• [Page excerpt]:
• • • • • • •
It's fucking surreal how much they're fucking up. I'd buy a Xbox720 in a hearbeat but somehow, somewhere, someone in Microsoft thought that all of this intrusive, unappealing, retarded always online DRM shit was a good idea.

I just want to play Remedy games and I probably will never do because of the stupid fucking used game policy. I don't even know, man.



Raidou Kuzunoha said:


> How would one play something like Armored Core: For Answer on an Xbox controller, a game that requires high speed combat and quick reflexes, and fight someone like White Glint on Hard mode without feeling counter-intuitive?



Well, I can say to you that playing Devil May Cry HD feels much more comfortable and easy for me compared to when I played the original on the PS2. It all comes down to personal preference, I guess. Fuck, Bayonetta's core system is the 360. There's nothing inherently wrong with the controller for fast paced games.

I can safely say that I passionately hate the LR2 buttons on the PS controller, that's my biggest grip with it, especially the PS3 version.


----------



## -Dargor- (Jun 13, 2013)
• • • • • • •
• [Data]:
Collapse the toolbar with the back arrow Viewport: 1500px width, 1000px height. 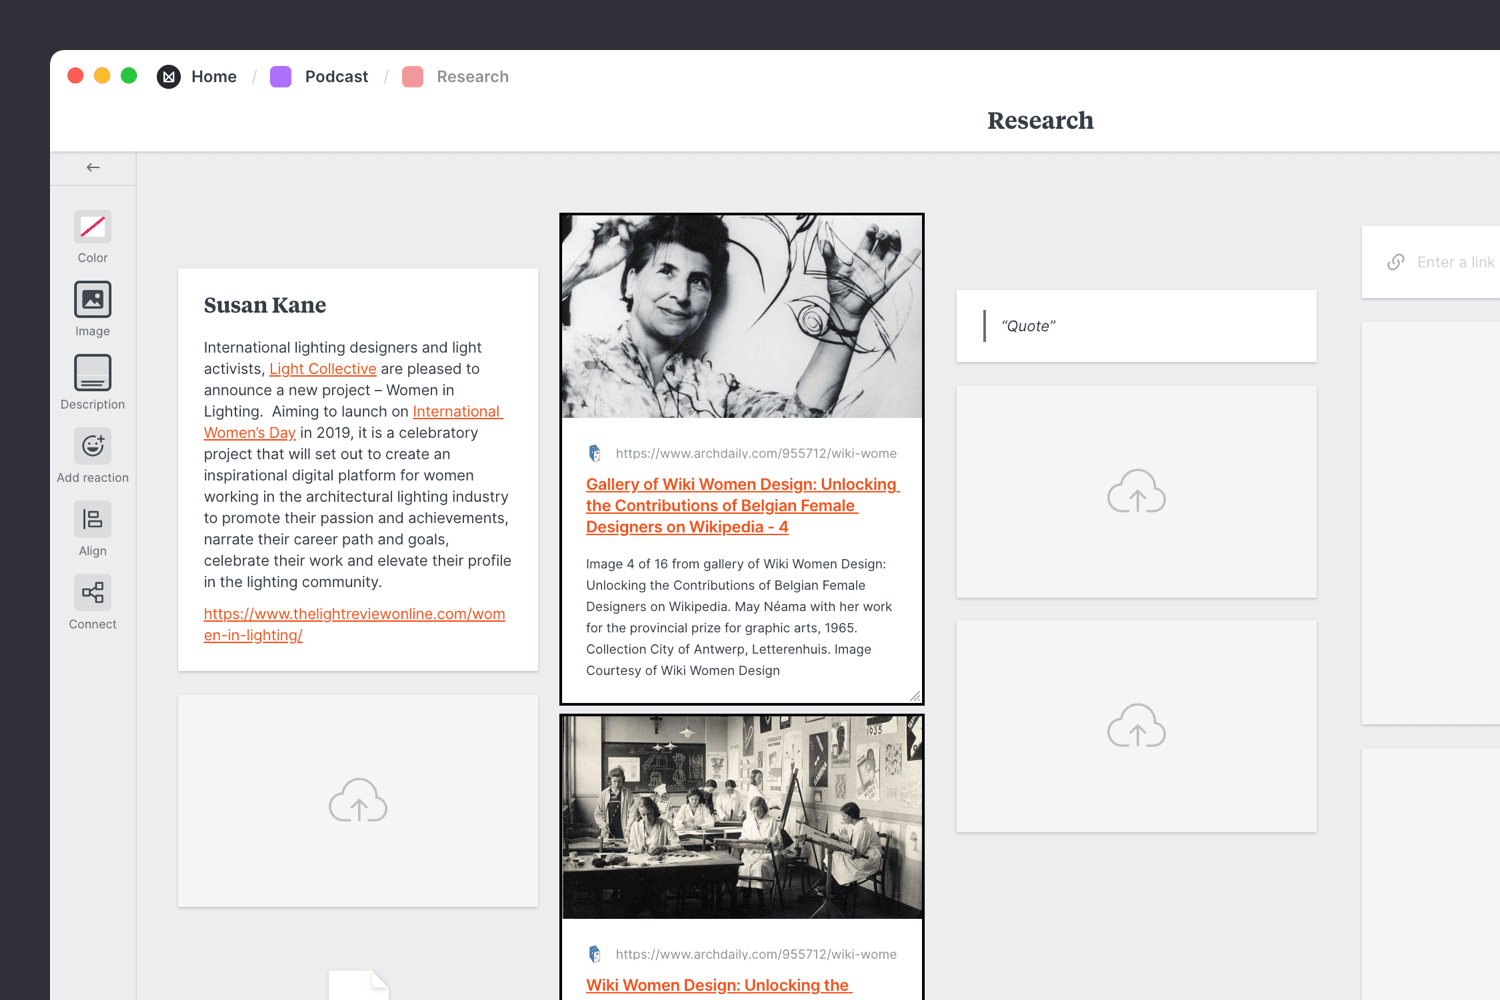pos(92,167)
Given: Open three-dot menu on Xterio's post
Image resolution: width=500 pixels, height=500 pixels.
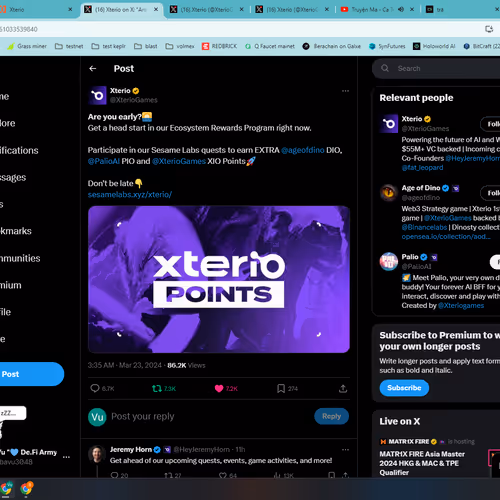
• • • • • • •
• [Objective A]:
In the gaming forum excerpt, which buttons on the PS controller does the poster say they passionately hate?
• [Objective B]:
Name every game title that appears in the gaming forum excerpt.
• [Objective C]:
Pick up the gaming forum excerpt after its last line and continue it.
The material is not needed here.

• [Task answer A]:
The LR2 buttons.

• [Task answer B]:
Armored Core: For Answer, Devil May Cry HD, Bayonetta

• [Task answer C]:
Deathbringerpt said:


> I passionately hate the LR2 buttons on the PS controller, that's my biggest grip with it, especially the PS3 version.



Dat middle finger, it ain't just for telling people off.


----------



## Ice Cream (Jun 13, 2013)

Death-kun said:


> It's like Microsoft is actively trying to whittle away at their userbase.




I tried to validate a reason to stick with Microsoft next gen after having a great experience with the Xbox and 360 but yesterday I decided to go with the PS4 with a $100 Gamestop pre-order.

All of the negative reports around the Xbox One was just too much and it's a shame since I was looking forward to the next Halo.

Why didn't you want my money Microsoft?... :/


----------



## Kaitou (Jun 13, 2013)

@soulnova

Peru has always been PS dominated anyways, with Nintendo being second.  Only a handful would rather play Xbox.

Peruvian myself here, and people always preferred the PS2 over the Xbox...I dunno about the 360 as I left to the US before 2005 but my cousins and I always talked about the PS3 and the Wii.

I also agree with your friend and is probably was a lot of people are doing as well. Supporting bad practices whether it affects you or not is like spoiling your kid.


----------



## Shiba D. Inu (Jun 13, 2013)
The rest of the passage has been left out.